Shallow Soil Carrots Planted in Pots

I planted our carrots this afternoon. As I've done for the last 3 years, I'm growing carrots in large, 13 to 15-inch deep pots. Growing root vegetables in pots sounds like it could be problematic. However, I've found that by choosing varieties that don't need as much soil depth, I have more success with root crops in large pots or trough planters for 3 main reasons:

  • control the soil -- Where I'm kind of stuck with the soil that is presently in our raised garden beds, I can affordably add whatever type of soil a particular plant might need to a pot.
  • control the pests -- slugs are one of our biggest pests when it comes to carrots. I tried some of our carrots in one of the beds last year and lost every single one to slugs eating the tops before roots could form.
  • control the sunlight hours -- a pot can go on a deck, a front porch, a back porch, lining a walkway, set into a flower bed. Wherever there is ample sunlight, a pot can go there.

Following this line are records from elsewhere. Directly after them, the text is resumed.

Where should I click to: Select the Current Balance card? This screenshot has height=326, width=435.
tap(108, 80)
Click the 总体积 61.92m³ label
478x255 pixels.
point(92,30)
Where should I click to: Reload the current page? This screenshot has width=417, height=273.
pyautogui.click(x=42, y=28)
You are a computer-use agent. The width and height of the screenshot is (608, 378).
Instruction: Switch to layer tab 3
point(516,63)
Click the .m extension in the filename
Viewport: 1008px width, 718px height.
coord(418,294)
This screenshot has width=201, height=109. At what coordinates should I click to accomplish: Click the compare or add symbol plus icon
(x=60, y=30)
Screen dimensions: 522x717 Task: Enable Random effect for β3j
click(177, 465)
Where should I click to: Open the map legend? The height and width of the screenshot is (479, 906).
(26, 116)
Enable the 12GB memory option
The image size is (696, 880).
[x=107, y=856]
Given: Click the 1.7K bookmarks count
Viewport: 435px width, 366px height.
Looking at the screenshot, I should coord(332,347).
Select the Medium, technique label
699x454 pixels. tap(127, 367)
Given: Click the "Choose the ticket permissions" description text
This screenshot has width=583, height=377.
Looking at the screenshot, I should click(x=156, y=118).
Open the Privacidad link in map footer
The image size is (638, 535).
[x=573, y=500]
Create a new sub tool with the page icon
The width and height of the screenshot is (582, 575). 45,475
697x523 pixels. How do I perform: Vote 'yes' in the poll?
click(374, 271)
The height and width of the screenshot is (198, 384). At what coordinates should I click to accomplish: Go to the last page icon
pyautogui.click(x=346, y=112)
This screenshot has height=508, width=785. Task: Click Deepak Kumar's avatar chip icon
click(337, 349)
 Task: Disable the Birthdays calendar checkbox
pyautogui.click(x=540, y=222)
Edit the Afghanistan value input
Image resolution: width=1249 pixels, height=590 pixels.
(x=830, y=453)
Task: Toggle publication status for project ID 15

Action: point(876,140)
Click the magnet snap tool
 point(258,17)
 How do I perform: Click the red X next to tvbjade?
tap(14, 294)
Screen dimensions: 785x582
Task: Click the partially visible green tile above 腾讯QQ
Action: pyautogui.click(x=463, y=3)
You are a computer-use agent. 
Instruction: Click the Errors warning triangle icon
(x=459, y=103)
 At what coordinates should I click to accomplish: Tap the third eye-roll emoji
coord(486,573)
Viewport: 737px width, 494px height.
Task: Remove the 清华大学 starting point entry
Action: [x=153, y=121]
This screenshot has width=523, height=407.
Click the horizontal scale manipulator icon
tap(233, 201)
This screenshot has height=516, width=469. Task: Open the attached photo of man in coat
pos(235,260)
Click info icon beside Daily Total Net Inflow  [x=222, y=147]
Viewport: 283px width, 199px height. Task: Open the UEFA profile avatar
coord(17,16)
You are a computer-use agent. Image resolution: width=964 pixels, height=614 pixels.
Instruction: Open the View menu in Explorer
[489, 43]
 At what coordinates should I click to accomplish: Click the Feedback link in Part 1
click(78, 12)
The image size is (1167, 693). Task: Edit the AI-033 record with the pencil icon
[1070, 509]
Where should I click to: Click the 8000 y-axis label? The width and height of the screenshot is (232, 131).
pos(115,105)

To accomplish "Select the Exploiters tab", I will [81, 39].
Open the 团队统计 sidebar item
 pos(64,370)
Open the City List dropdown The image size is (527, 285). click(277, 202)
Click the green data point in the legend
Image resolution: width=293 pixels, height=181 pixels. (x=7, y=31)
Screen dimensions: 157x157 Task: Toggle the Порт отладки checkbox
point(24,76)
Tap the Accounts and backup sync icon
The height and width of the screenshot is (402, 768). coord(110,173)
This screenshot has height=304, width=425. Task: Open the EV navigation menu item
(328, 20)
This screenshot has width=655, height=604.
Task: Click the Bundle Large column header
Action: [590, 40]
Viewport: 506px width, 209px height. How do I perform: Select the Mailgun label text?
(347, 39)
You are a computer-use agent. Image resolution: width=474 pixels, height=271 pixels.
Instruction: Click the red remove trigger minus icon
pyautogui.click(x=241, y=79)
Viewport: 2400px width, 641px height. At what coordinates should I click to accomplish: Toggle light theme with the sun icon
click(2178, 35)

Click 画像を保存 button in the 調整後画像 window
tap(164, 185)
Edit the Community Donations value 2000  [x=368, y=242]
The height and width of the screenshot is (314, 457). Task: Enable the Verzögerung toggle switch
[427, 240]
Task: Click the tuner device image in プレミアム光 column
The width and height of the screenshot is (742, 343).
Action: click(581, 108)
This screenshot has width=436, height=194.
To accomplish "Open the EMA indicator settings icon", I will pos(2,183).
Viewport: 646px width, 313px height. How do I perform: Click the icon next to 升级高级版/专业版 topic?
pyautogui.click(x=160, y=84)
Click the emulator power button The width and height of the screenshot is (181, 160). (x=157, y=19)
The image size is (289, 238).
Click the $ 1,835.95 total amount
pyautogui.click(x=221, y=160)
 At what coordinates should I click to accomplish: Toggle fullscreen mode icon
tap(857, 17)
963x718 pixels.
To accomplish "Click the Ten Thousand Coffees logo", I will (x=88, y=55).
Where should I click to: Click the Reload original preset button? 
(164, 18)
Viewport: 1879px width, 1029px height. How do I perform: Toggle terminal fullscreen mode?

I've planted Danvers Half Long carrots in 6 pots this year. Judging by previous carrot harvests from pots, I expect the yield to be around 20 pounds or maybe a bit more. Other varieties of carrots that can be grown in pots include the small round carrots like Parisienne Market carrots and short and fat carrots like Chantenay Red Core carrots. I've read recommendations that pots should be a minimum of 12 inches deep for success with these shorter root carrot varieties. 

The primary drawback to growing veggies in pots is the need for constant watering. A pot  can't hold the amount of moisture that an in-ground bed can, and therefore dries out faster. Once our rainy season comes to an end, I'll have to water these carrot pots every day.

In addition to growing my carrots in pots, I have other root veggies growing in containers this year, turnips and beets in trough planters on the deck. The troughs are deeper than my large pots, which means they will hold more water as well as provide more root room. I didn't have to find specific shallow soil varieties for the beets and turnips.

Another money saving tip -- I bought these seeds at the end of last year on clearance. The overwhelming majority of vegetable seeds have great viability in year 2. The "packed by" date is simply when the seeds were packaged, not when they expire.


  1. I just planted carrots this week with last year's seeds. Luckily, slugs haven't been a major problem so far for us. Although plenty of other things enjoy the vegetables we plant. Can you include a picture of your trough planters sometime? They sound interesting.

    1. Hi Live and Learn,
      They're just rectangular planters (not like galvanized feeding or watering troughs fro livestock). I'll take a photo to show you.

  2. I’m doing the same thing for the same reason.I ordered chantenay red core.


    1. I hope the chantenay red core do very well for you, Diane.